Exactly as written, output each of the lines below, with no images.

━━━━━━━━━━━━━━━━

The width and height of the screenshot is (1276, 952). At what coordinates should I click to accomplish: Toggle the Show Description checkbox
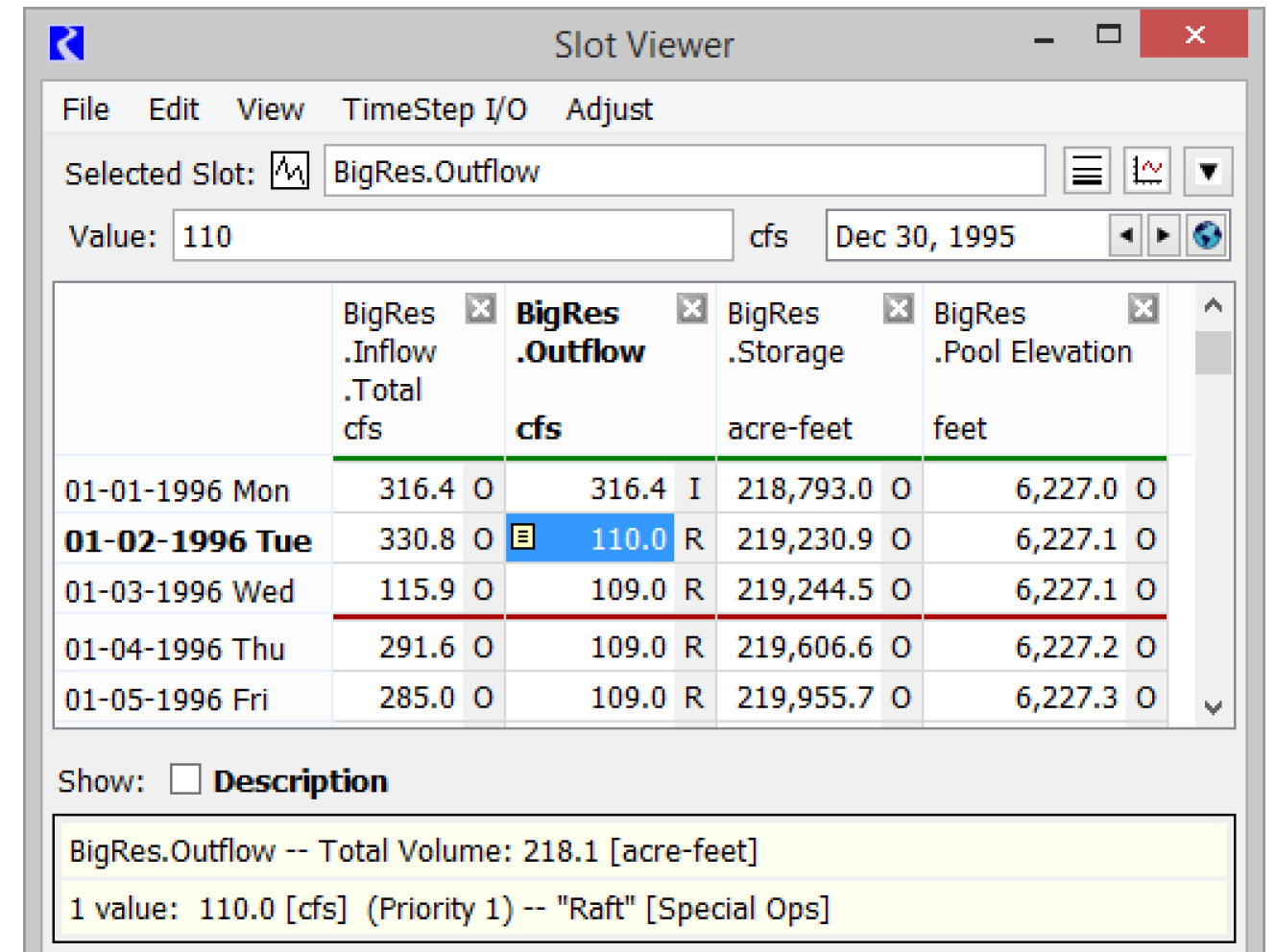[x=185, y=779]
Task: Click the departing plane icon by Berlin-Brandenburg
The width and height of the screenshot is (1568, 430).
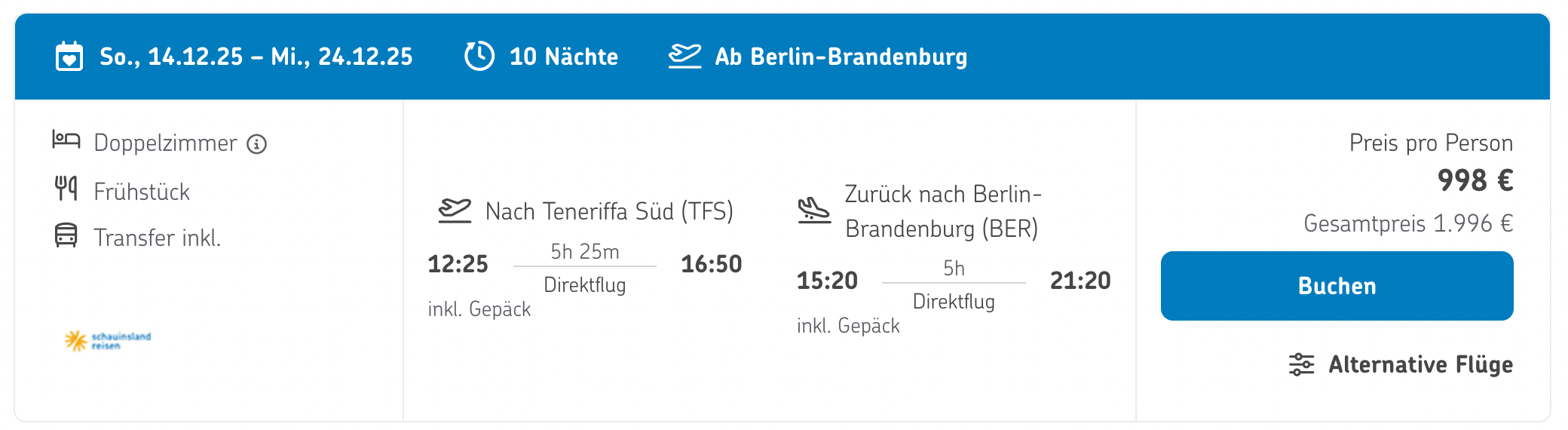Action: click(684, 57)
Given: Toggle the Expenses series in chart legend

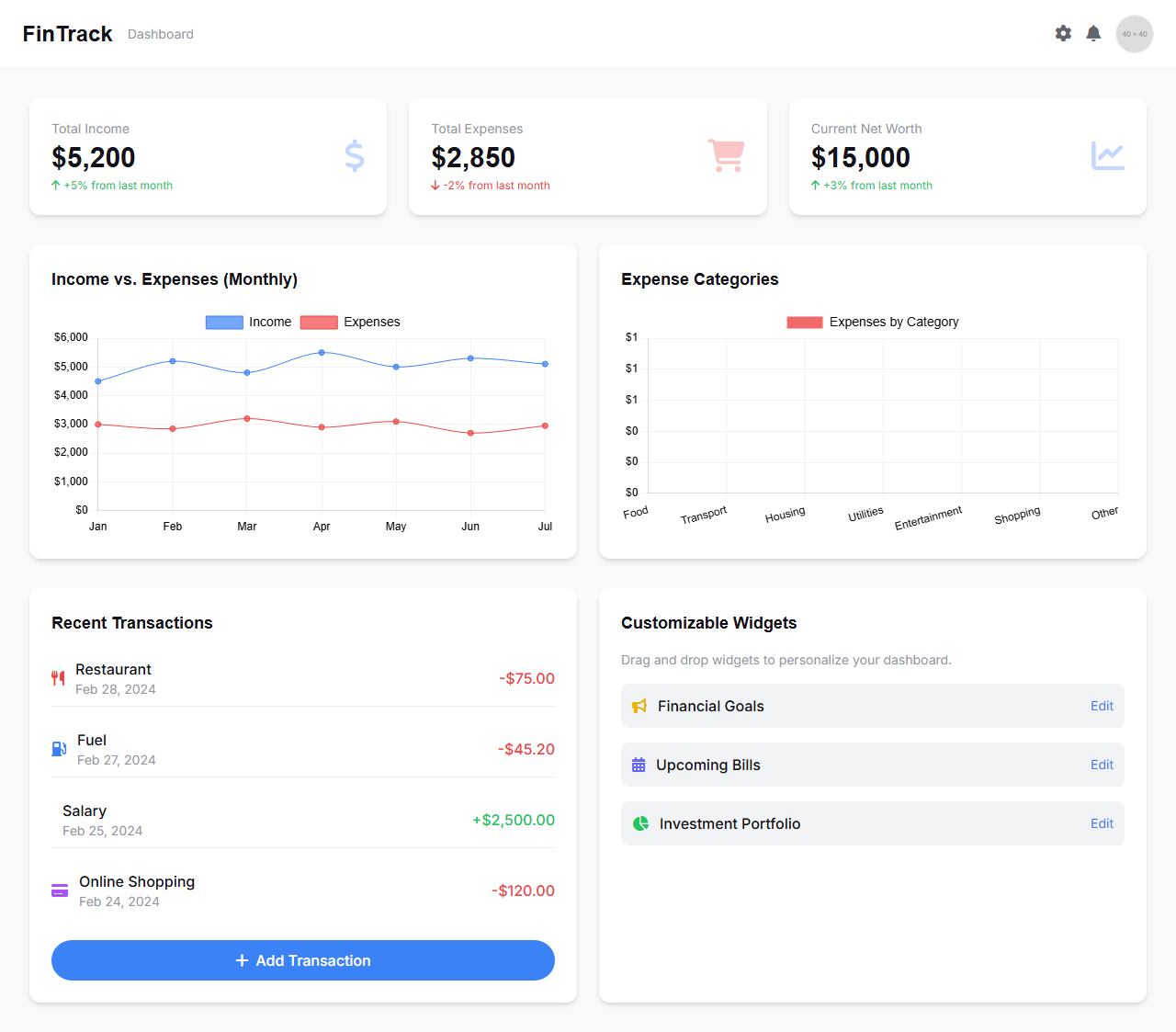Looking at the screenshot, I should (350, 322).
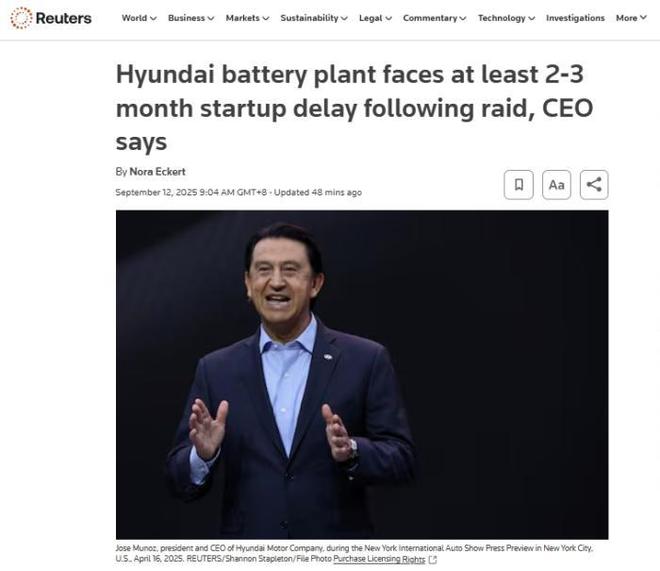Click the Reuters wordmark to go home

click(x=63, y=18)
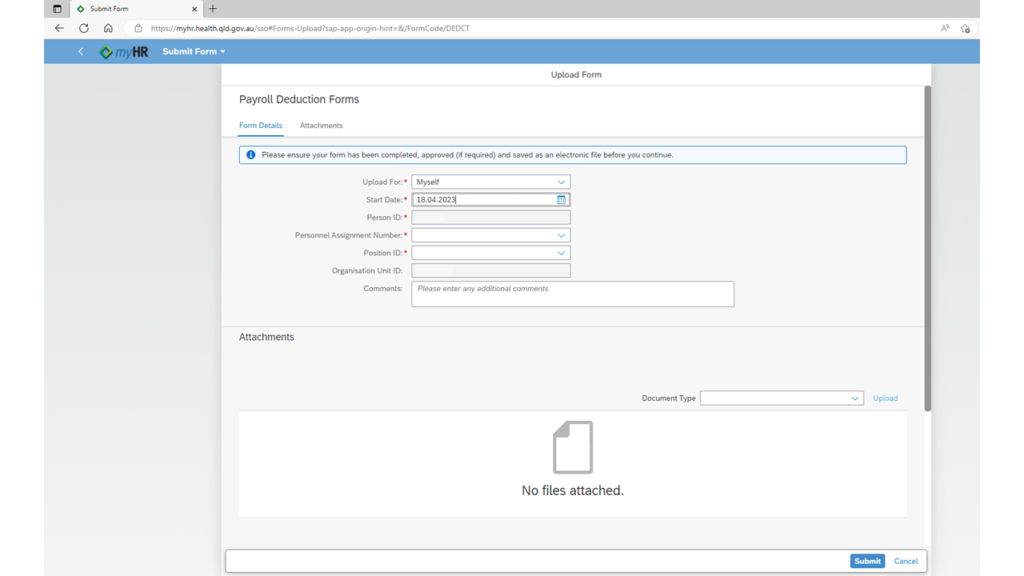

━━━━━━━━━━━━━━━━

» EXERCISE RESPONSE:
The width and height of the screenshot is (1276, 952). At what coordinates should I click to accomplish: Toggle the Show Description checkbox
[x=185, y=779]
Task: Click the departing plane icon by Berlin-Brandenburg
The width and height of the screenshot is (1568, 430).
Action: click(684, 57)
Given: Toggle the Expenses series in chart legend

Looking at the screenshot, I should (350, 322).
Click the Reuters wordmark to go home

click(x=63, y=18)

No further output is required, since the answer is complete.